PROMPT » Look for the word "status" in the entries below, then copy every line that has it.

Records from a data collection:
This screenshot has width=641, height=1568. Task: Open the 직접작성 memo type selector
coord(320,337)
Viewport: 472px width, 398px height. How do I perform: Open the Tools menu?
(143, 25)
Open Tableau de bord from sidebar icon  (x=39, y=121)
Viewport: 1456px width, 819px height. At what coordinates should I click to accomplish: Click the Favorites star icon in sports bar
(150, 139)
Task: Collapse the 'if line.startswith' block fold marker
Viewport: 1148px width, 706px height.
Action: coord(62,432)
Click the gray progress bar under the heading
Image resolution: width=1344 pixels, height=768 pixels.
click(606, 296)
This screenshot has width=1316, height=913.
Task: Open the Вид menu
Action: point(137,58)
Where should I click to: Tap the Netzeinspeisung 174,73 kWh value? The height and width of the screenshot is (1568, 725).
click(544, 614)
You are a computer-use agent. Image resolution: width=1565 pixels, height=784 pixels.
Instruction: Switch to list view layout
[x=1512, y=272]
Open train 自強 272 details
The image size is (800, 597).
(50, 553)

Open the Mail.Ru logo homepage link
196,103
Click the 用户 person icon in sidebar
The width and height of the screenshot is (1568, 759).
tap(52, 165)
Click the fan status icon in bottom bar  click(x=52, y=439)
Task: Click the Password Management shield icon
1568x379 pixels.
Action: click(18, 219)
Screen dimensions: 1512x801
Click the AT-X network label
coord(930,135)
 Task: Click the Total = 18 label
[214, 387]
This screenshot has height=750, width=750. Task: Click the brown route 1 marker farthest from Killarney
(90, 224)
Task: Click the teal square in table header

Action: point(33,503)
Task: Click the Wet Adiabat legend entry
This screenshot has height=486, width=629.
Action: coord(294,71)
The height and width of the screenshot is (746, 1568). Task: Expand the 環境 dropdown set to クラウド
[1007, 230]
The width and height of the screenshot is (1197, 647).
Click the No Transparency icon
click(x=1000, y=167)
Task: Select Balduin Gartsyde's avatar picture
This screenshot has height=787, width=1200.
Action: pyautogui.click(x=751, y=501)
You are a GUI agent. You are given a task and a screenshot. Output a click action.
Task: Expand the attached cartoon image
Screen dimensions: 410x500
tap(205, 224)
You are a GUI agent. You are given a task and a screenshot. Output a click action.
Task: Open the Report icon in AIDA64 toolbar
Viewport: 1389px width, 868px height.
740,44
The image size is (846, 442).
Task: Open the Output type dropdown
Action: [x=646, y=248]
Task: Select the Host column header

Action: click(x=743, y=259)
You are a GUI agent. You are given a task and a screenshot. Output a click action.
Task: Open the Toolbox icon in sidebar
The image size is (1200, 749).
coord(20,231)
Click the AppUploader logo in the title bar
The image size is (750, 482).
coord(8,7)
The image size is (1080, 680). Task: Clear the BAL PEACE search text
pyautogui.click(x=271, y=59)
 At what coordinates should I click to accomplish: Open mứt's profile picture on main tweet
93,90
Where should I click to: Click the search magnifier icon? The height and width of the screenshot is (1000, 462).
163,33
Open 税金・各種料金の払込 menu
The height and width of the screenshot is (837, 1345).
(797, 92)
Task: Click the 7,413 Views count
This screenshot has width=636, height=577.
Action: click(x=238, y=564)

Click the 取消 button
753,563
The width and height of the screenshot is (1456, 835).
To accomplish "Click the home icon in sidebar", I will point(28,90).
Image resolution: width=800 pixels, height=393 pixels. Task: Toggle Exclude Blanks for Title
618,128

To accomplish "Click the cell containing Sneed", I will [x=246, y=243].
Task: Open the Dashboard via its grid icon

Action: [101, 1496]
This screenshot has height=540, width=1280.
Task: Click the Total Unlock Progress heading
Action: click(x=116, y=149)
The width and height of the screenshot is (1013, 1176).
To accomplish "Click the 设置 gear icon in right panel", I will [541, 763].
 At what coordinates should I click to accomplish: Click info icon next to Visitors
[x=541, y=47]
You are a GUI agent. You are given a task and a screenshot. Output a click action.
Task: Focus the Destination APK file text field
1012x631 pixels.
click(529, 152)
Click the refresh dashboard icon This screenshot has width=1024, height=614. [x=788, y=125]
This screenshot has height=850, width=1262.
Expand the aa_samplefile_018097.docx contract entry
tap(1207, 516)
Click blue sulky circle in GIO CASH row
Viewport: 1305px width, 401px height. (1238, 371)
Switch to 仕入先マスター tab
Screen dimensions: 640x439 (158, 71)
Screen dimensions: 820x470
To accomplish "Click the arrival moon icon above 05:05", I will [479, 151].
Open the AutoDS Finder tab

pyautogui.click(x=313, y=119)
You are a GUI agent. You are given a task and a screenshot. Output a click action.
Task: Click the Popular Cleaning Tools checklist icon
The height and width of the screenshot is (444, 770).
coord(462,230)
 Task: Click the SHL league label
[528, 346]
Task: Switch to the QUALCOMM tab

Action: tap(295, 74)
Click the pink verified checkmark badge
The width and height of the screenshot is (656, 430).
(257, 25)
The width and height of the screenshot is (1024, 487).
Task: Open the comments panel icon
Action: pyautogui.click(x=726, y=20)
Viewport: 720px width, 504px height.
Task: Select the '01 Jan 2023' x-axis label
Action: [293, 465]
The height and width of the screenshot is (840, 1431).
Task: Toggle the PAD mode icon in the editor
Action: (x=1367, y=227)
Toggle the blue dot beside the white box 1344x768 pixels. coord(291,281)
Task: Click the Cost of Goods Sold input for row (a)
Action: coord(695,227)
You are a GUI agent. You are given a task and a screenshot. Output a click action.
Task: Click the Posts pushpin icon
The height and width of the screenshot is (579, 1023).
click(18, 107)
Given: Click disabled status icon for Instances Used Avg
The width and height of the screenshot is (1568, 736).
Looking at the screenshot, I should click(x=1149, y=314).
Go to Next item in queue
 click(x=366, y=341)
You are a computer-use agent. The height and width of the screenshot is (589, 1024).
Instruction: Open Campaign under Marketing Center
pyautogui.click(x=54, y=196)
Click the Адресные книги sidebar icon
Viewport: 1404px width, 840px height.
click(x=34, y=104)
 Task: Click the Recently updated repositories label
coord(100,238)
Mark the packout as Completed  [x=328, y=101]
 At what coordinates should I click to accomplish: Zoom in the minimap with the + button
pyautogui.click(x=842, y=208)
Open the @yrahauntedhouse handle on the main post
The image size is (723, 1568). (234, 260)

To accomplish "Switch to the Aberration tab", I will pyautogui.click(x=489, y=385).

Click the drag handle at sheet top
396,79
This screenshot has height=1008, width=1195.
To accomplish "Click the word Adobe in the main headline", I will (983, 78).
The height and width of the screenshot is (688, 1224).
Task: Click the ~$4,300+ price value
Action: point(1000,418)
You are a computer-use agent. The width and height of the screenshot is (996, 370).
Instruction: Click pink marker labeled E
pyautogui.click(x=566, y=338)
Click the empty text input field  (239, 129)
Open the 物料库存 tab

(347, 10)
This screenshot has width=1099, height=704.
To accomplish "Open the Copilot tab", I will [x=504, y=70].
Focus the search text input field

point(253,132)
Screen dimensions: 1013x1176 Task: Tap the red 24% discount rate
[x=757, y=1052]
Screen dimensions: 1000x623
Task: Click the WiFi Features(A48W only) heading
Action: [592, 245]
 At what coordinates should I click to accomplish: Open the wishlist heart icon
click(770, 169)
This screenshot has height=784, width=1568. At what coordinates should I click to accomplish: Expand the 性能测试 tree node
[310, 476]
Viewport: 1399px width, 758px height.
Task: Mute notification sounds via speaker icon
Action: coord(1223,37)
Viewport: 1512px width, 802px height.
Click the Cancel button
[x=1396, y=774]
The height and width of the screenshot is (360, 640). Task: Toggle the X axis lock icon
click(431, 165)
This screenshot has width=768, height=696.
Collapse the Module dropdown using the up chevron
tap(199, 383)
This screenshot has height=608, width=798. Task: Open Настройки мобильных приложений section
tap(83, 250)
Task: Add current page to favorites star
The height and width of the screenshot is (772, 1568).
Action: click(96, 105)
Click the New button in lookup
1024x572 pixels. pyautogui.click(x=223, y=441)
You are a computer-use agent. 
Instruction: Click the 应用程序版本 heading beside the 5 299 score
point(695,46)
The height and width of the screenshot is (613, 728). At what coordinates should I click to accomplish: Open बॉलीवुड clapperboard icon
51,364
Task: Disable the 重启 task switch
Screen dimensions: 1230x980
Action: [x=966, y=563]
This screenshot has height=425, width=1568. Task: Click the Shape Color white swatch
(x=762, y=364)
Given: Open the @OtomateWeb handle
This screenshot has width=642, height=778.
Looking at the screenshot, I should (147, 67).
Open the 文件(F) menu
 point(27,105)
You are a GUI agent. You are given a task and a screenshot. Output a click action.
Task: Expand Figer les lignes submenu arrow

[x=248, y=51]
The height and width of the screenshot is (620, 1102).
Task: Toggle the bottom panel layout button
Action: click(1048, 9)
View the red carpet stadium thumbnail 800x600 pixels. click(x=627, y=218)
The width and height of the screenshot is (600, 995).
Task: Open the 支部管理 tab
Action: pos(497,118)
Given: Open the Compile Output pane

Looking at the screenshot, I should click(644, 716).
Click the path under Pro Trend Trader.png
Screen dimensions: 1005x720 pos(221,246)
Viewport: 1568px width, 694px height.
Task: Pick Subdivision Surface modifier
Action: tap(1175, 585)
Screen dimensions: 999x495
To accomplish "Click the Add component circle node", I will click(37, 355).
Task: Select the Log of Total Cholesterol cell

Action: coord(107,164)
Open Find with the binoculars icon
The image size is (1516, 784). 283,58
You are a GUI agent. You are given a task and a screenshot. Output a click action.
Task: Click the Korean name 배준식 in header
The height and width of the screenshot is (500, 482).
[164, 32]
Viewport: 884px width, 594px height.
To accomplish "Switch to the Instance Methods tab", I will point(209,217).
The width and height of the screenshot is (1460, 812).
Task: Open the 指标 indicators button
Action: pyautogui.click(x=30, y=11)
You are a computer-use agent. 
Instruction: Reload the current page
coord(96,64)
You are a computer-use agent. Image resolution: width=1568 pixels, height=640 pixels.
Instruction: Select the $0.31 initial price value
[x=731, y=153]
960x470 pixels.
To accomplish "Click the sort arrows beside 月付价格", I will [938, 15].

WRITTEN SOLUTION »
Click the fan status icon in bottom bar  click(x=52, y=439)
Given: Click disabled status icon for Instances Used Avg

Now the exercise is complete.